Each morning, students eagerly wait for her outside the classroom door. “They are always so excited when I greet them,” she says. “That’s the favorite part of my day.”
Batky, 26, believes kindergarten is a time when no milestone is too small to celebrate—even learning to count to 100. Her students count the first 100 school days as part of their daily ritual. On the 100th day, they each bring in 100 small objects of their choosing, write stories about what they would do with $100 and sing songs. “It’s a big day for them,” Batky explains.
It’s that understanding of her students that makes Batky so effective, Principal Rock Palmisano says. “Every day, the message she gives her students is…we have important things to do here, and I’m your partner in learning,” he says.
Potomac parent Sarah Graf says her children, Ryan, 7, and Emma, 6, thrived under Batky even though Ryan is reserved and Emma is an extrovert. “She does a great job of hooking kids into liking school,” Graf says. “She was such a great fit for both my children.”
Raised in Ellicott City, Batky became a kindergarten teacher at Carderock Springs in 2009 after graduating with a degree in early childhood education from Towson University. She earned her master’s in special education from Towson at the Universities at Shady Grove while teaching full time.

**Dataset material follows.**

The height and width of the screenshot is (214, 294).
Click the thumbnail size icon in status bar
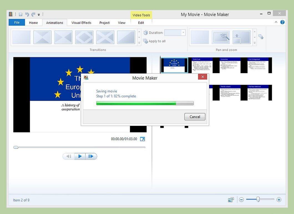(231, 200)
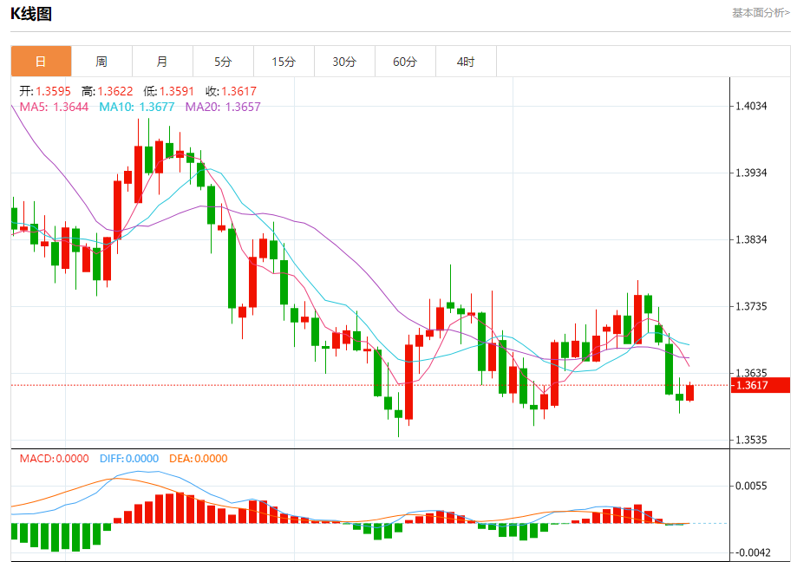Switch to the 月 monthly tab

point(162,62)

Pride of authorship is a lesson Batky teaches students early on. “All year long I refer to them as authors and illustrators,” she says. Students create their own books, and often read them to their parents during an Author’s Tea in May. “It makes them feel their work is important…[that] writing is exciting,” she says.
Graf, who attended the annual tea twice, says she marveled at the progress students had made during the school year. Batky “instills in them that sense of excitement and accomplishment,” she says.
Mary Jayne Bortz
Math teacher
Herbert Hoover Middle School, Potomac
Mary Jayne Bortz’s classroom resembles an art gallery more than a place where math is taught. Multicolored pencil drawings of geometrically-shaped monsters decorate one wall, and paper collages of lizards nestled tightly together in a “tessellation”—a pattern with no spaces between shapes that’s inspired by Dutch artist M.C. Escher—cover another.

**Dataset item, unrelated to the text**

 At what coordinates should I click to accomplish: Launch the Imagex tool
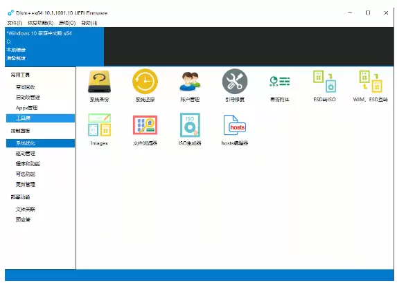pyautogui.click(x=99, y=129)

All are works created by students who have turned algebra and geometry lessons into art. Bortz, 61, says such projects help her sixth- and seventh-grade students better learn the abstract concepts of middle-school math.

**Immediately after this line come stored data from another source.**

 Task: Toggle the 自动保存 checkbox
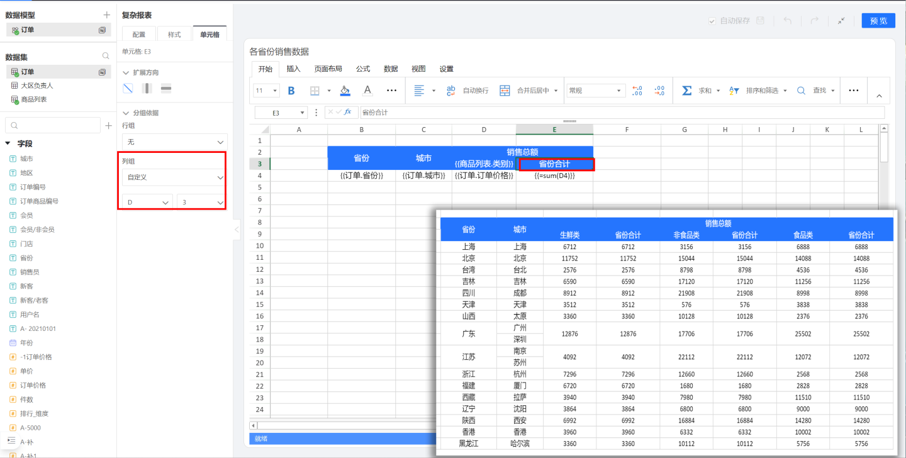pyautogui.click(x=712, y=21)
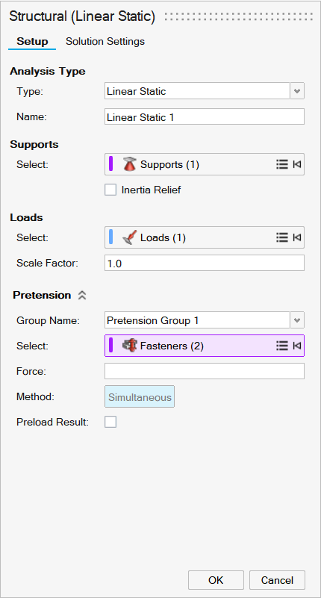Open the Supports list icon
The width and height of the screenshot is (321, 598).
281,164
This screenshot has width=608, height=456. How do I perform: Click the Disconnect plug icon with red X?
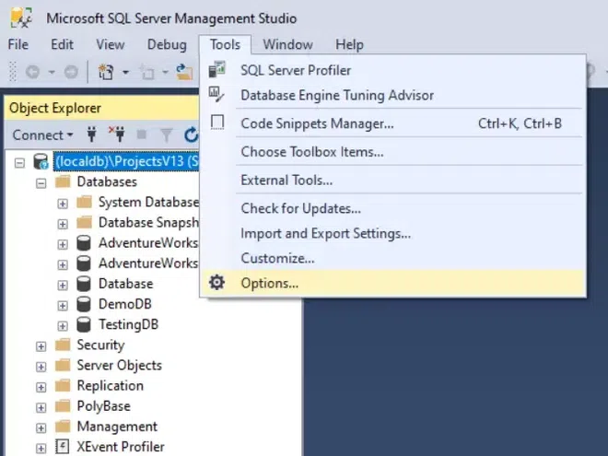(x=116, y=134)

Take pi, the ratio of the circumference of a circle to its diameter, roughly 3.14, a concept that students need to master before attempting geometry. Every March 14, Bortz celebrates “Pi Day” by asking students to bring in their favorite pies. Each student gets a pi symbol to decorate, and together they sing songs and read a story about Sir Cumference, Lady Di Ameter and their son, Radius.
The lesson teaches the concept of pi through art and storytelling instead of using “just paper and pencil, doing the formulas,” Bortz says. “It gives them a chance to visualize it [since] nobody wants to listen to me talk for 45 minutes.”
Bortz began teaching in 1975 and continued for five years before taking a break to raise her two children, now adults. She resumed teaching in 1988 and has been at Hoover since 1997.
Students appreciate Bortz’s personal touch, flocking to her 7 a.m. and lunchtime tutoring sessions. Bortz calls students at home to congratulate them if they’ve gone up a grade level on a quiz, and gives her home phone number to students struggling with their homework. She also inspires kids to help each other; eighth-graders tutor their younger peers in an after-school program she started 11 years ago.
“If you teach the students with respect, if you let them know you care,” Bortz says, “then they’ll do anything for you.”
Special education teacher Michelle Kennedy, who has taught math classes with Bortz for students of varying abilities, says Bortz is great at motivating kids. “She’s fantastic at making students feel responsible for their work and making sure they have what they need,” Kennedy says.